Après presque 20 ans de vie commune et 12 ans de mariage, Nicolas et Cécilia Sarkozy ont annoncé leur séparation par consentement mutuel dans un communiqué officiel daté du 18 octobre. Qu'en pensez-vous ? Aura-t-elle des conséquences politiques ? Pourquoi maintenant ? Donnez votre avis sur la rupture la plus médiatique de la République.
Ce divorce peut-il avoir des conséquences politiques ? Lesquelles ?

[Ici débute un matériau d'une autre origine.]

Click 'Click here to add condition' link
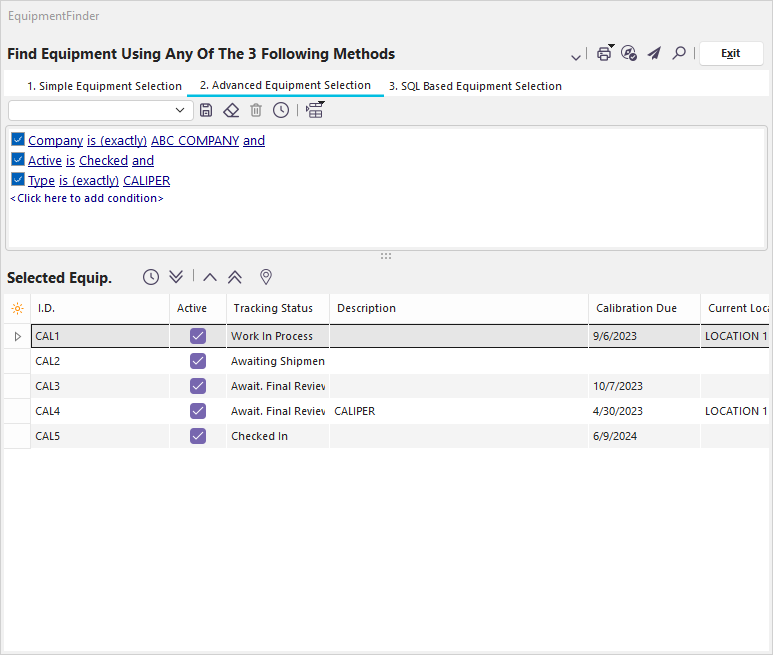 click(86, 198)
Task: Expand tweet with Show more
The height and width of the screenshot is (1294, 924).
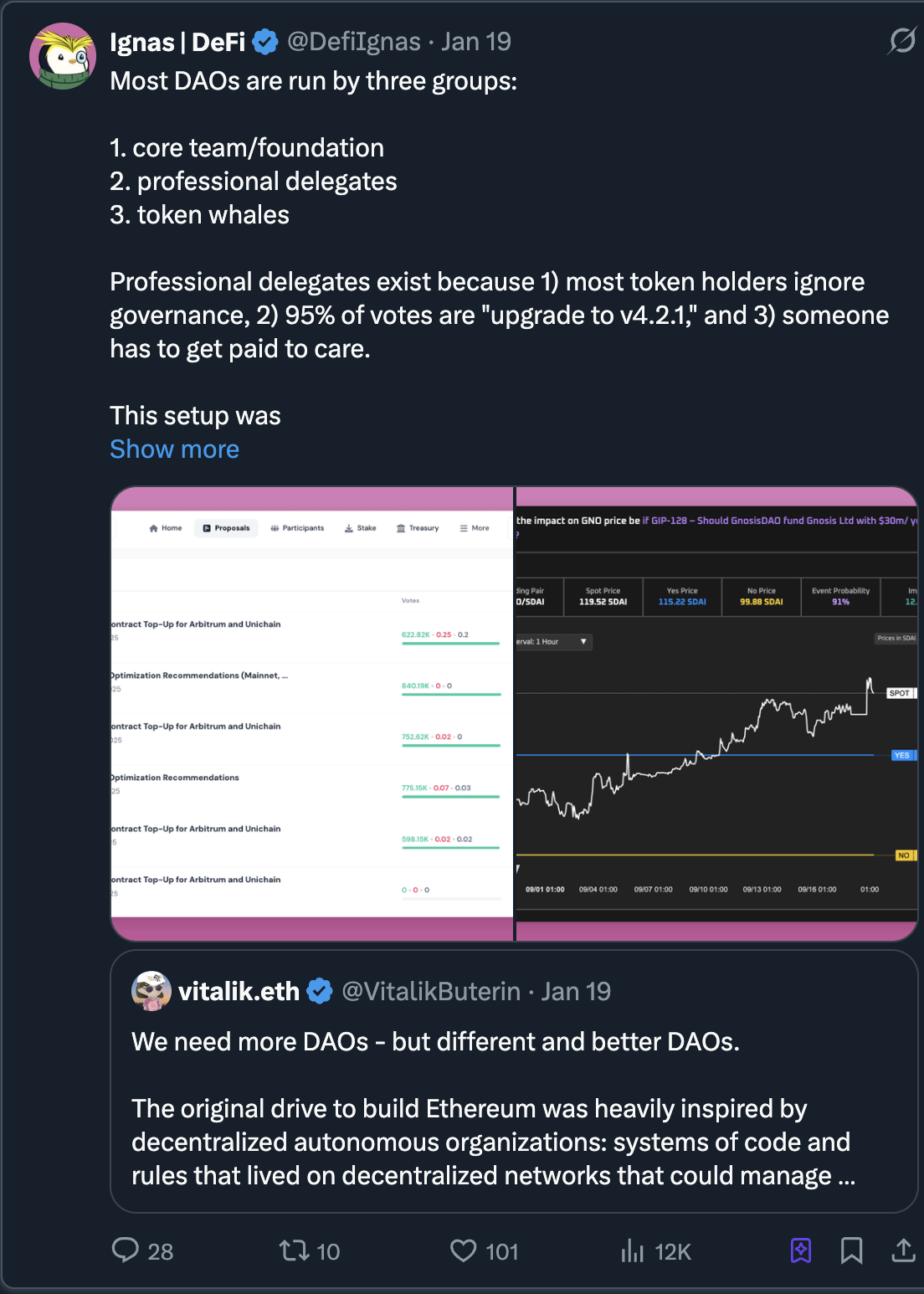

Je ne pense pas. C'est nouveau d'avoir un président divorcé, mais pourquoi pas ? Elle a peut-être joué un rôle avant l'élection, mais c'était une erreur. Je ne pense pas qu'elle servait Nicolas. Il est bien capable de se débrouiller sans elle. De toute façon, l'image qu'elle renvoyait de son mari n'était pas bonne, et il semblait dommage qu'il ait l'air de tenir tant à ses avis. Elle est toujours apparue comme son point faible. Maintenant, c'est lui qui sera plus libre. Elle, à vrai dire, je me fiche bien de ce qu'elle peut devenir. J'espère seulement qu'elle saura s'occuper de ses enfants, à défaut de s'occuper de son mari. Une femme comme ça n'a rien à faire en politique ; elle est trop égocentrique.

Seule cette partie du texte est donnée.